**READING TEXT**
________________

With Britain on course for what could be the coldest winter in 30 years, concerns have moved beyond the lack of road grit and focused on the spectre of energy shortages. But while the industry is by no means complacent, and we are watching the situation closely, the evidence is the UK gas market has proved flexible and responsive.
The giant Langeled pipeline from Norway, the BBL pipeline from the Netherlands and the three large new liquefied natural gas import terminals at the Isle of Grain and Milford Haven have at times accounted for over a third of the UK's gas in recent weeks. Yet only five years ago none of these massive import facilities existed.
Over that period, around £10bn of investment has been made as the UK moved from being a gas exporter in 2003 to importing enough to meet up to 50 per cent of its gas requirements today. Why did so much investment happen so quickly? Because this country has a liberalised energy market in which investors can make returns.

________________

**COLLECTED DATA**
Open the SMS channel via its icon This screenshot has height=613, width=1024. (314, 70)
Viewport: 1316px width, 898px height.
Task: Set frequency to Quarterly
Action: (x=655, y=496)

________________

**PROBLEM**
Retype the passage on the UK gas market word for word, from start to finish. The data has no connection to the passage on the UK gas market.

**ANSWER TO THIS EXERCISE**
With Britain on course for what could be the coldest winter in 30 years, concerns have moved beyond the lack of road grit and focused on the spectre of energy shortages. But while the industry is by no means complacent, and we are watching the situation closely, the evidence is the UK gas market has proved flexible and responsive.
The giant Langeled pipeline from Norway, the BBL pipeline from the Netherlands and the three large new liquefied natural gas import terminals at the Isle of Grain and Milford Haven have at times accounted for over a third of the UK's gas in recent weeks. Yet only five years ago none of these massive import facilities existed.
Over that period, around £10bn of investment has been made as the UK moved from being a gas exporter in 2003 to importing enough to meet up to 50 per cent of its gas requirements today. Why did so much investment happen so quickly? Because this country has a liberalised energy market in which investors can make returns.